Harrison Ford entre dans une chambre à l'hôtel Carlton avec pas même le plus pianissimo de fanfares. D'autres prétendants pour Last Surviving Movie Star – cependant dur ils prétendent à l'humilité – trouvent difficile de secouer la caravane suivante de hullabaloo.
Maintenant 80, soigneusement vêtue d'un costume gris croustillant, M. Ford, célèbre charpentier autodidacte, s'y rend tranquillement.
"Bonjour."
Au cours de la dernière journée ou deux, le festival de Cannes a été dans un kowtow collectif avant la présence apparemment infusée de Ford. Confirmant l’encombrement de l’événement, le folk derrière Indiana Jones et le Dial de Destiny, cinquième et prétendument dernier film dans la séquence gung-ho, élu pour la première par le lapping Mediterranean. Lors de cette première projection du romp de James Mangold, Ford a été présenté avec une surprise Palme d’Or pour la réalisation à vie.
« Je suis très touché et je suis très émue », a-t-il dit de la scène. “Ils disent quand vous allez mourir, vous voyez votre vie flash devant vos yeux et, sur l’écran, je viens de voir ma vie flash devant mes yeux! Une grande partie de ma vie, mais pas toute ma vie. ”
[ “Je suis très ému par ceci”: Harrison Ford accepte la Palme d’Or honoraire au festival de Cannes ]
Il est facile maintenant d’erreurr le long voyage d’Indiana Jones comme inévitable. Mais il y a 42 ans, aucune garantie du succès du premier film. Oui, Steven Spielberg avait réalisé Jaws, le film le plus réussi de tous les temps, et le suivi avec les célèbres Rencontres de la Troisième Kind. Mais 1941, sa quatrième caractéristique théâtrale, venait de bombarder de la manière la plus spectaculaire imaginable (un niveau d’échec qu’il n’a pas connu depuis).

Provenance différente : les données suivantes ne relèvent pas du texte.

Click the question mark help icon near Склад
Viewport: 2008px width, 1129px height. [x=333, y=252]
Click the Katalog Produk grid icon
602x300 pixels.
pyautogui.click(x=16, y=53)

Les Raiders de l'Arche perdue, inspirés des séries crépuscules sur lesquelles Spielberg et son collaborateur George Lucas avaient grandi, ne paraissaient pas comme une sorte de pari sûr. Des années plus tard, Jon Rhys-Davies, l'acteur Welsh qui revient en tant que gruffe de Sallah dans le nouveau film, a rappelé les chuchots toxiques.
«Steven venait d’avoir un échec critique relatif avec 1941 et les couteaux étaient sortis – le whizz-kid avait des pieds d’argile, il n’était qu’un éclair sur la casserole», a-t-il dit. Lucas se souvient du studio en disant: «Si vous pouvez obtenir un autre directeur là-bas qui nous avons plus confiance, alors vous pouvez le faire.» Tout cela semble à peine crédible.
Ford lui-même n'était pas le premier choix pour le rôle principal. Le designer de costume avait déjà monté Tom Selleck avec une tenue quand lui et sa moustache ont été convoqués à Magnum PI. Tout ce qui m'amène à demander si Ford avait une conception qui, sur quatre décennies de la ligne, il jouerait encore l'archéologue sardonique.